DATA EXTRACTS:

++++

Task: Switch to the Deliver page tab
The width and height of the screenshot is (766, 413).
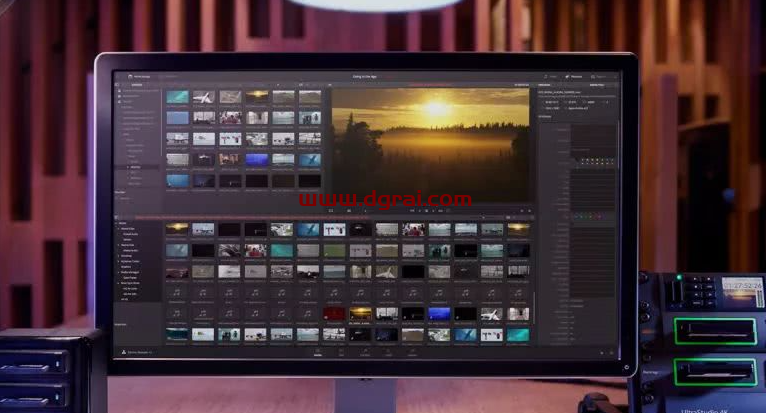Action: point(412,352)
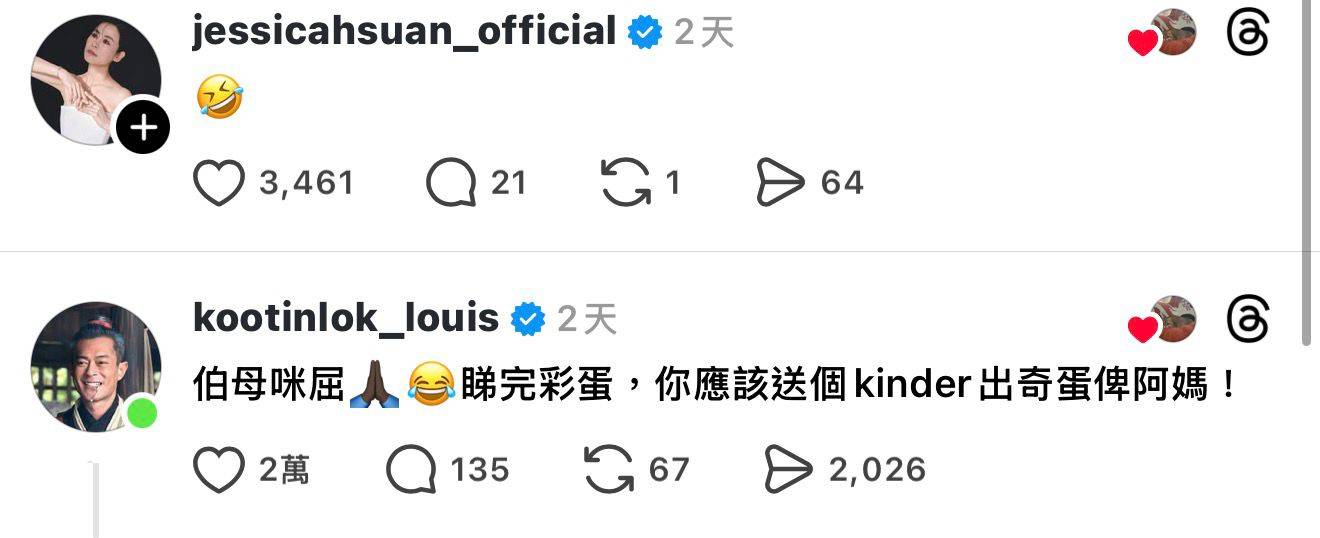View kootinlok_louis's profile picture
This screenshot has height=538, width=1320.
pos(96,367)
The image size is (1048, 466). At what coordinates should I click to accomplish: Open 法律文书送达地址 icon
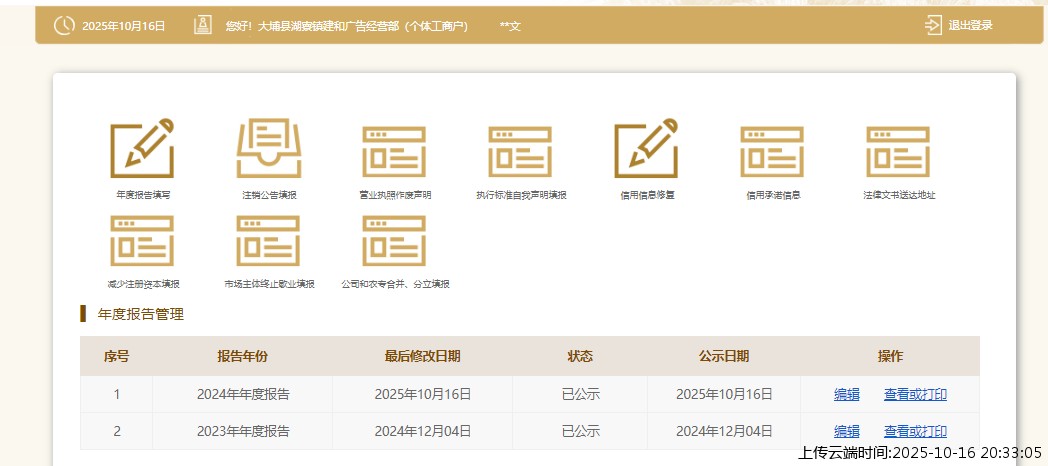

++++

TASK DIRECTIONS:
In your reply, every line of the material should appear exactly as written, and no picture should.

REPLY TO THE EXERCISE:
Task: Switch to the Deliver page tab
The width and height of the screenshot is (766, 413).
Action: point(412,352)
View kootinlok_louis's profile picture
This screenshot has height=538, width=1320.
pos(96,367)
The image size is (1048, 466). At what coordinates should I click to accomplish: Open 法律文书送达地址 icon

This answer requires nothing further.